== Task statement ==
Every line in the records below with the string "blue" is to be copied out.

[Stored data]
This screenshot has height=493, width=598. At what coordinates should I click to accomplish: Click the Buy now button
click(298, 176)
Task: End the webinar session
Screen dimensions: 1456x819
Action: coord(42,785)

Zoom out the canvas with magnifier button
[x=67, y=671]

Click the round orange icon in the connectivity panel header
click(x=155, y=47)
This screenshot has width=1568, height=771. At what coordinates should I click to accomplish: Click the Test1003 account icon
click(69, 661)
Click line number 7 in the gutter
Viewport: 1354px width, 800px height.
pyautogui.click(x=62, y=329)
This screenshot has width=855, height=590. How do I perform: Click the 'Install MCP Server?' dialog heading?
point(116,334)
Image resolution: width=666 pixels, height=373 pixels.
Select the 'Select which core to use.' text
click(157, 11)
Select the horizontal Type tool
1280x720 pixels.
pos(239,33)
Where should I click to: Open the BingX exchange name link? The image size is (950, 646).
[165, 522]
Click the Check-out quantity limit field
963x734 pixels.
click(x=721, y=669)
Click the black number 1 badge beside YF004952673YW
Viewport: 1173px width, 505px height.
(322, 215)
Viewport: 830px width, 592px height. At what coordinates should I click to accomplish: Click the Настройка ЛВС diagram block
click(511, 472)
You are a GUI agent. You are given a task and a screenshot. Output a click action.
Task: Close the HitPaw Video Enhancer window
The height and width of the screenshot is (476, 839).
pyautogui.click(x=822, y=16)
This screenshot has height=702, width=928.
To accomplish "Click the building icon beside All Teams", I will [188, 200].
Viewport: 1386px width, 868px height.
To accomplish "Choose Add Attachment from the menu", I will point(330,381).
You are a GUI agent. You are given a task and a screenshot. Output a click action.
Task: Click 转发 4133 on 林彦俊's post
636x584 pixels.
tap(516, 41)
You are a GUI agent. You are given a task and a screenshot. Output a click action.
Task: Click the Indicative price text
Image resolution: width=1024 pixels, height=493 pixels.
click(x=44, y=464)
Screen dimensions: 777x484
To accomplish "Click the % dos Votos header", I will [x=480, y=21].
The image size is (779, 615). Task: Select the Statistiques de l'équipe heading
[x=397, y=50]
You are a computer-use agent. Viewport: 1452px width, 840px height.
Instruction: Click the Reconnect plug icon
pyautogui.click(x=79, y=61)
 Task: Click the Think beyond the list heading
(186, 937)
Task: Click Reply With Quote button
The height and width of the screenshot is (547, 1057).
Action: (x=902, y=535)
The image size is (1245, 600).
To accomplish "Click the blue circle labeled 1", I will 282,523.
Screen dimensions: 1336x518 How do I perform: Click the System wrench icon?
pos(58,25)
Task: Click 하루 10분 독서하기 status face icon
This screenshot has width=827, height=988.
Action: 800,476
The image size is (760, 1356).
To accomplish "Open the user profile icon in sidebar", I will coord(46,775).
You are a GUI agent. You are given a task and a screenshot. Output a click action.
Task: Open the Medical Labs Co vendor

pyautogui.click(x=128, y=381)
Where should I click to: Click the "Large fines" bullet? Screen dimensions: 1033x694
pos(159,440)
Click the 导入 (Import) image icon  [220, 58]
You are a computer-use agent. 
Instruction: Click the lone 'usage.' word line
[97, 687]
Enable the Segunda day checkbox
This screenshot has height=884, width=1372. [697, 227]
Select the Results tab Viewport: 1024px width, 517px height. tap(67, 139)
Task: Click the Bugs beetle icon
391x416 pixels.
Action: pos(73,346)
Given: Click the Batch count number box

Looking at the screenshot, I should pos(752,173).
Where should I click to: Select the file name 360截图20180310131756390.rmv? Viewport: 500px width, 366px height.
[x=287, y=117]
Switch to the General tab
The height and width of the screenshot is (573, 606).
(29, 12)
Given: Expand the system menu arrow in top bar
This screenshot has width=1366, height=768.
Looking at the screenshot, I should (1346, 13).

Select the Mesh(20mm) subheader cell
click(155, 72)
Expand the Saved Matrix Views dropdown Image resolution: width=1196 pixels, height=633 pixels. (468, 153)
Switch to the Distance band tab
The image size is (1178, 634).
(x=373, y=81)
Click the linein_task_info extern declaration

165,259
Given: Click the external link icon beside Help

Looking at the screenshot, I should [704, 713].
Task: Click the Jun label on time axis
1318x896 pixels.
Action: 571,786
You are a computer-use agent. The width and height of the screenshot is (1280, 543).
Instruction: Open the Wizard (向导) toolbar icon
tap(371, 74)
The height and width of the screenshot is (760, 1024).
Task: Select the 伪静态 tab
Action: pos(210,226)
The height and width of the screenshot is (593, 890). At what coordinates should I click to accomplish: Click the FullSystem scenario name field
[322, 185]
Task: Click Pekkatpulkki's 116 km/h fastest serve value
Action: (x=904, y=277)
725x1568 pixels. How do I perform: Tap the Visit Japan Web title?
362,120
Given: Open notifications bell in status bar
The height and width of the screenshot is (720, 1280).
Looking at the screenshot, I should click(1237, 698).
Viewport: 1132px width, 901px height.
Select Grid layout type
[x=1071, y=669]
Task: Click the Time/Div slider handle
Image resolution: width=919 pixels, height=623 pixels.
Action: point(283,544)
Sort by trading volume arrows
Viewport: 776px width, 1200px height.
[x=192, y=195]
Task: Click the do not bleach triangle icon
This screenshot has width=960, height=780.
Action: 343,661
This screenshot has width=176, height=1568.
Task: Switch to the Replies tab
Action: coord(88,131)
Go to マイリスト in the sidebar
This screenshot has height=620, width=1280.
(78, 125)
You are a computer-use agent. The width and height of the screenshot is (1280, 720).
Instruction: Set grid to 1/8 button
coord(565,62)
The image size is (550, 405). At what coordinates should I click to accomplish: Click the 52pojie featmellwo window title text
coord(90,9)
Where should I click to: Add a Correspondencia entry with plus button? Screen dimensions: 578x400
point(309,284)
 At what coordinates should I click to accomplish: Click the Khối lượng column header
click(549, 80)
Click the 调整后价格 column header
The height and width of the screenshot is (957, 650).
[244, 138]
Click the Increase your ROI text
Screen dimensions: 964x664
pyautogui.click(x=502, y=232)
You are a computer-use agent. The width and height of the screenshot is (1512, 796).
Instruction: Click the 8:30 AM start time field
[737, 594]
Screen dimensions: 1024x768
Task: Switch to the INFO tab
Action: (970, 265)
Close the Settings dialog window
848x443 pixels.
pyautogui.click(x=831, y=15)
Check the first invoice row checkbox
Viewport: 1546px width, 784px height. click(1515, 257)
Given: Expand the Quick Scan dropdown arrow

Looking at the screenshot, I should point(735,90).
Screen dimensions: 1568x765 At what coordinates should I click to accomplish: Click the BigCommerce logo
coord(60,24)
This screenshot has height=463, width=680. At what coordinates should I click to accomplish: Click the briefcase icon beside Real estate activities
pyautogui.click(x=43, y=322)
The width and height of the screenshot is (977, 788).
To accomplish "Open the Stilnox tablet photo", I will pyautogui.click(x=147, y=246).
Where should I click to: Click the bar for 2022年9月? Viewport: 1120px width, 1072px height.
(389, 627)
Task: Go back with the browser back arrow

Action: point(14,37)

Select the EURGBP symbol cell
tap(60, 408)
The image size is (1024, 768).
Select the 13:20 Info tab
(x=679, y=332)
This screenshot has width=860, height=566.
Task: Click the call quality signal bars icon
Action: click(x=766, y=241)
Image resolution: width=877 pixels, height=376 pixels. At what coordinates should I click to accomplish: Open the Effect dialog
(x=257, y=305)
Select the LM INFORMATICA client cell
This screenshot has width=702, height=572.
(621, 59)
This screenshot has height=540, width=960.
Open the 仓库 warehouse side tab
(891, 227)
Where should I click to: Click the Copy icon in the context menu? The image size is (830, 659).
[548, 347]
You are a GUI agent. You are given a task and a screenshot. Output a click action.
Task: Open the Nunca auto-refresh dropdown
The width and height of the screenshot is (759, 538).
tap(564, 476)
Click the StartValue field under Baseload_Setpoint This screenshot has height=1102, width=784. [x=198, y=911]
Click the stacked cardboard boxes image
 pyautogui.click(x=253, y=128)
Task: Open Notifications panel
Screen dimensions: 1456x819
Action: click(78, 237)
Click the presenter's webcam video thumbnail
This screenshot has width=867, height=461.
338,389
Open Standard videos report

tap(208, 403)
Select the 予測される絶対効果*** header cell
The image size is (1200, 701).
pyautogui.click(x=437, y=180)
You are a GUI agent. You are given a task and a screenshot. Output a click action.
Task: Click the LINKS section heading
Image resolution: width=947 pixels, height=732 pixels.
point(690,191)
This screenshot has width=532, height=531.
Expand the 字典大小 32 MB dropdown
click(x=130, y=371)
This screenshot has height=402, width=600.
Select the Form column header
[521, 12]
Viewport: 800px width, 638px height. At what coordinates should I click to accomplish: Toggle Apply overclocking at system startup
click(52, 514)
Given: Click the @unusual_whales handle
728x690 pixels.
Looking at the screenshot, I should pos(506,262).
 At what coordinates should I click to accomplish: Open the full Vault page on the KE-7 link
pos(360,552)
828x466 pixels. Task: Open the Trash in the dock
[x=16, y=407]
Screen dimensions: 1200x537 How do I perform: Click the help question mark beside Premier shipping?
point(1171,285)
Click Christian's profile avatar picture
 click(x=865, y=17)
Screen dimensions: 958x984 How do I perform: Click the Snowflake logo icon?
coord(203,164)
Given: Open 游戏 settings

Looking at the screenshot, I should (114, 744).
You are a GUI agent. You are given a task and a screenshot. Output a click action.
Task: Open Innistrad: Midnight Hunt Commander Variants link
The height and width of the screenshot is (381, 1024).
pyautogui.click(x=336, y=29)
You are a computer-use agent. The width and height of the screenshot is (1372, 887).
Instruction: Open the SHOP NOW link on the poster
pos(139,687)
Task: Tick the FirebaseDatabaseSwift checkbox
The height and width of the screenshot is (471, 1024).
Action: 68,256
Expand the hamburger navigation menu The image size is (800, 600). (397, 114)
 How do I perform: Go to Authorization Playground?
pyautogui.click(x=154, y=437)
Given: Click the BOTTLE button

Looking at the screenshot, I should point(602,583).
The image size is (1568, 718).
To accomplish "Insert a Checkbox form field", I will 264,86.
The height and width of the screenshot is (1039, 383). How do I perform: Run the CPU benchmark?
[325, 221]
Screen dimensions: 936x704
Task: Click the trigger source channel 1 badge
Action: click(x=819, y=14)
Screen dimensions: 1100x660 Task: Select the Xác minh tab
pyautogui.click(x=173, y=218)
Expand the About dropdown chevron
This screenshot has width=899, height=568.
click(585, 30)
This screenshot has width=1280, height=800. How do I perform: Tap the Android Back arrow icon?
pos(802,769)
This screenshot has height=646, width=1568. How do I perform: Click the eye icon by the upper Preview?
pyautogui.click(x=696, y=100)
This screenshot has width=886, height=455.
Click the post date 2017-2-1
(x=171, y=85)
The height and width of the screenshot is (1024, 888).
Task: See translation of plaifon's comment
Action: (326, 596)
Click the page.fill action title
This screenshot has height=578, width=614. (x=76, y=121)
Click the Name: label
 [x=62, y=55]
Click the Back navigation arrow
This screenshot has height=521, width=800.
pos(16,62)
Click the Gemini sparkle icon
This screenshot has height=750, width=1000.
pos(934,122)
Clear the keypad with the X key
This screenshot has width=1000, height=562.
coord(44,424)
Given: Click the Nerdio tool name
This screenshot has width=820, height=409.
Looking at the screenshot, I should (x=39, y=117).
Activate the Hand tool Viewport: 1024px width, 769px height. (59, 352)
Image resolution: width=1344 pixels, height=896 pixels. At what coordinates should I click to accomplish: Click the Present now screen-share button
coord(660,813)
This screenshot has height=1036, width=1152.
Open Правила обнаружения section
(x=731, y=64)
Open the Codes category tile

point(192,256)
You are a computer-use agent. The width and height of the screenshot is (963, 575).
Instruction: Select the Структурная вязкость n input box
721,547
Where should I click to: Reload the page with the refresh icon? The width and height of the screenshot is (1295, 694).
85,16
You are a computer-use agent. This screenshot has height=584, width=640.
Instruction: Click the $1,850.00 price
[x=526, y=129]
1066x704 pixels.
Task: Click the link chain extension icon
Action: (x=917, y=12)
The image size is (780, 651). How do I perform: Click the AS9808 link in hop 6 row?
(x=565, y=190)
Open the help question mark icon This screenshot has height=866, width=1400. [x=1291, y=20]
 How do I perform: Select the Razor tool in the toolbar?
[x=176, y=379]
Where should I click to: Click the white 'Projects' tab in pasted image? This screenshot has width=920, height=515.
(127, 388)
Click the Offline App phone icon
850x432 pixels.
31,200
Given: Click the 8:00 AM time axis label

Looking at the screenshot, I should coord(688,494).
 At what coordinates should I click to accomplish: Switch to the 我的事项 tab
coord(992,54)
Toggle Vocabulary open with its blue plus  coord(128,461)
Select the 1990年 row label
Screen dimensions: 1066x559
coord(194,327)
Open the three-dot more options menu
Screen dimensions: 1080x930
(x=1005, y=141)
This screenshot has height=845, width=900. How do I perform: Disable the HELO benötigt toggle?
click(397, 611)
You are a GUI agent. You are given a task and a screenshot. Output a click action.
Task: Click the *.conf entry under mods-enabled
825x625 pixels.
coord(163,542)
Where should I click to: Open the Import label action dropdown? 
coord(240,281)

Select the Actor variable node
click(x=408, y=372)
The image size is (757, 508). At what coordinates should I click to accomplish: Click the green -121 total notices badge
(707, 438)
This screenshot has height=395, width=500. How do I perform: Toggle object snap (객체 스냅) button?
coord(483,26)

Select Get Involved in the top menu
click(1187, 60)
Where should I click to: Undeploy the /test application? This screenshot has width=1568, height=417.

== Exercise solution ==
To accomplish "Click the blue circle labeled 1", I will 282,523.
Toggle Vocabulary open with its blue plus  coord(128,461)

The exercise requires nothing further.